_DATA ROWS_
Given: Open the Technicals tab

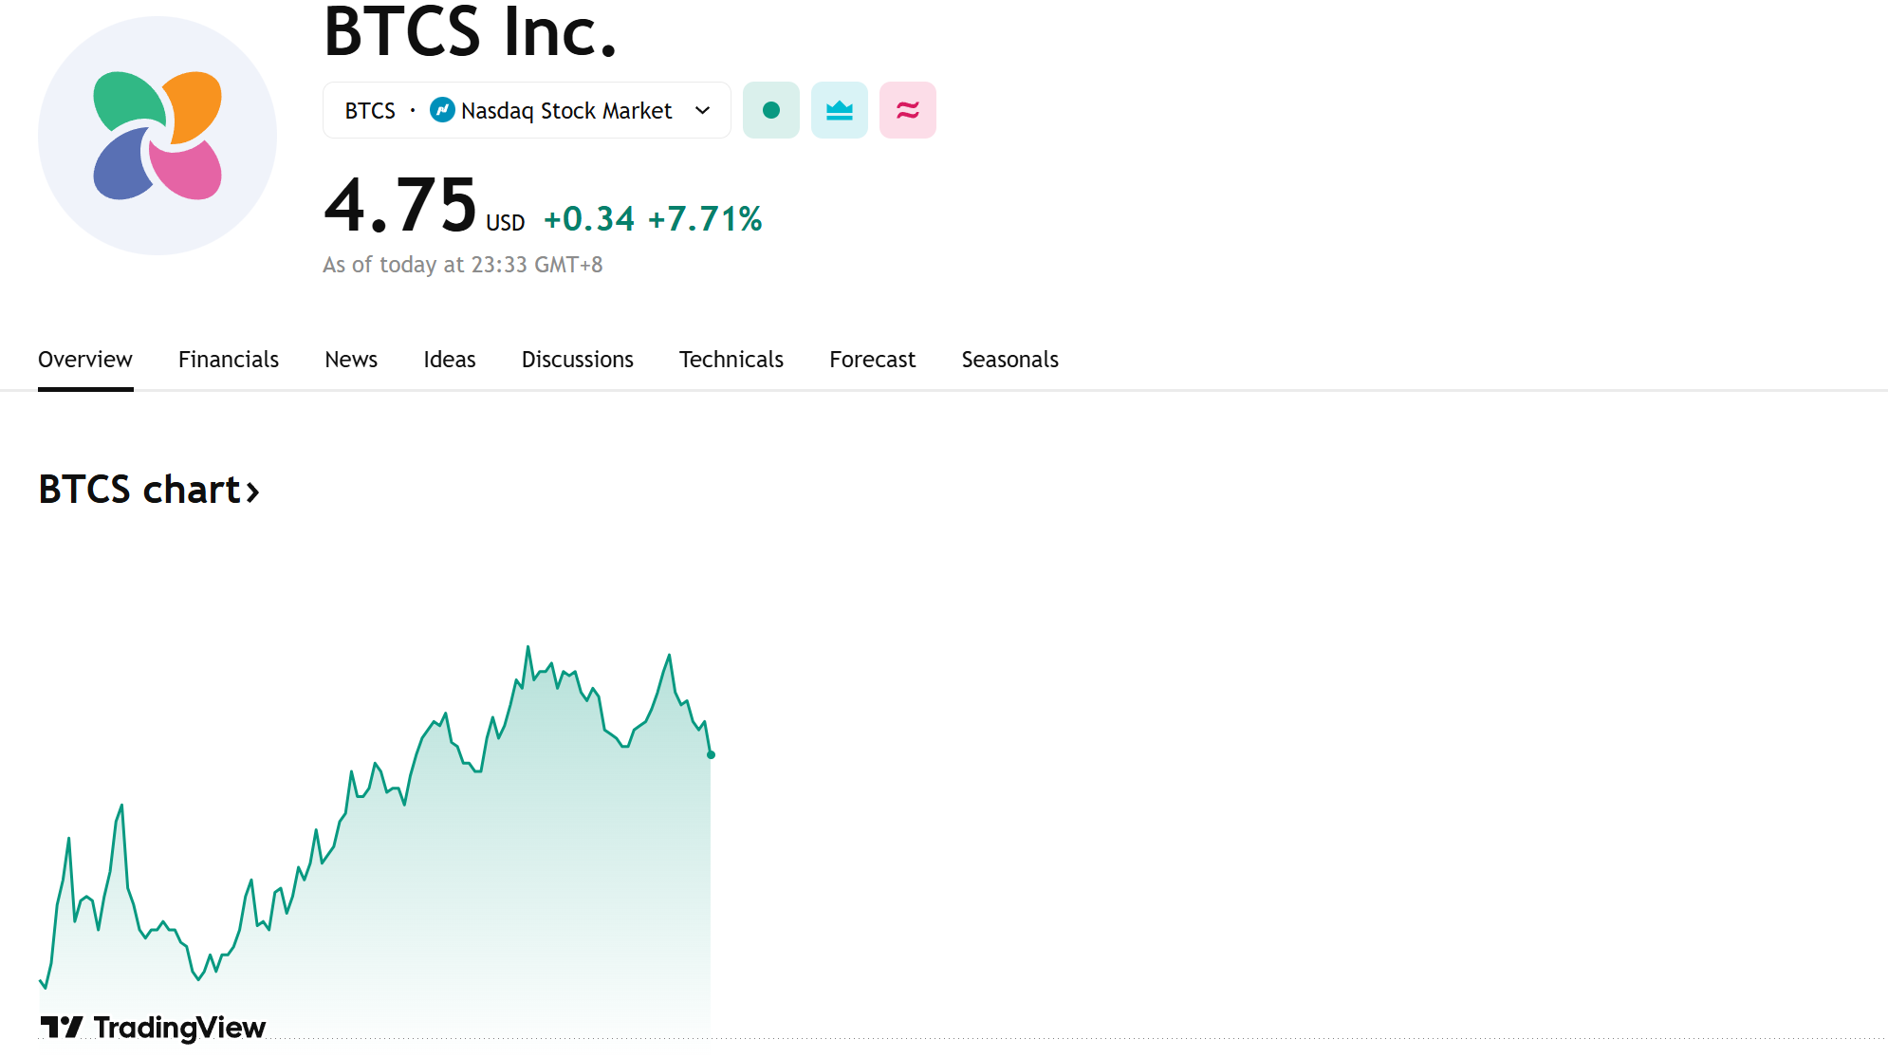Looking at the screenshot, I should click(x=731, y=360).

...

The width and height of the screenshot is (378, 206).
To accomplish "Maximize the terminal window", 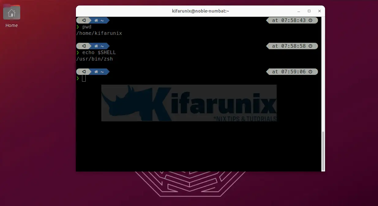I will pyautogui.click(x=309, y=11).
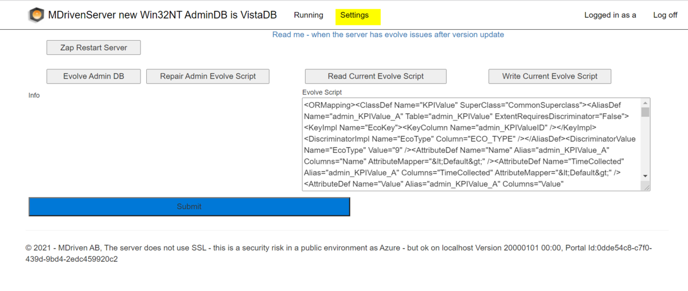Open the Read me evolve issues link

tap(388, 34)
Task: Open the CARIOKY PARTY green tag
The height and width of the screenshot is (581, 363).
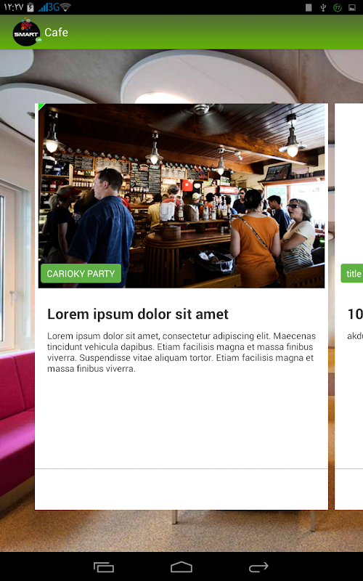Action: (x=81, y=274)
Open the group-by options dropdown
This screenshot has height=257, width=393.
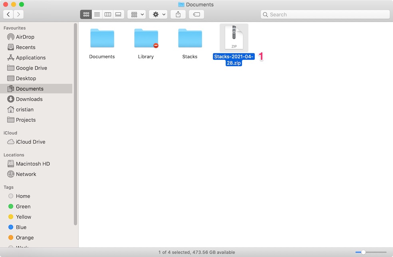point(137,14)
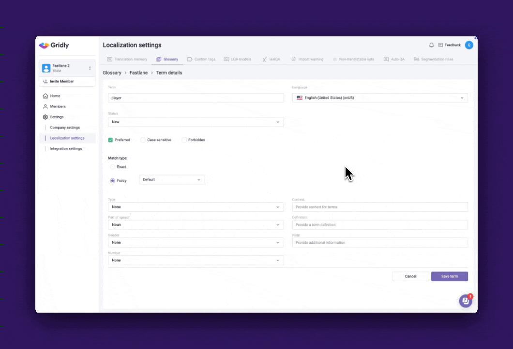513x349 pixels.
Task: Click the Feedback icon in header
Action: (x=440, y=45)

_WRITTEN PROBLEM_
Begin at the line that has "Task: Open the CARIOKY PARTY green tag" and stop after the line that has "Action: (x=440, y=45)". Write those lines again, swapping "dropdown" for "menu" and changing nothing else, and leave the pictures out.

_THE COMPLETED TASK_
Task: Open the CARIOKY PARTY green tag
The height and width of the screenshot is (581, 363).
Action: (x=81, y=274)
Open the group-by options menu
This screenshot has height=257, width=393.
point(137,14)
513x349 pixels.
Task: Click the Feedback icon in header
Action: (x=440, y=45)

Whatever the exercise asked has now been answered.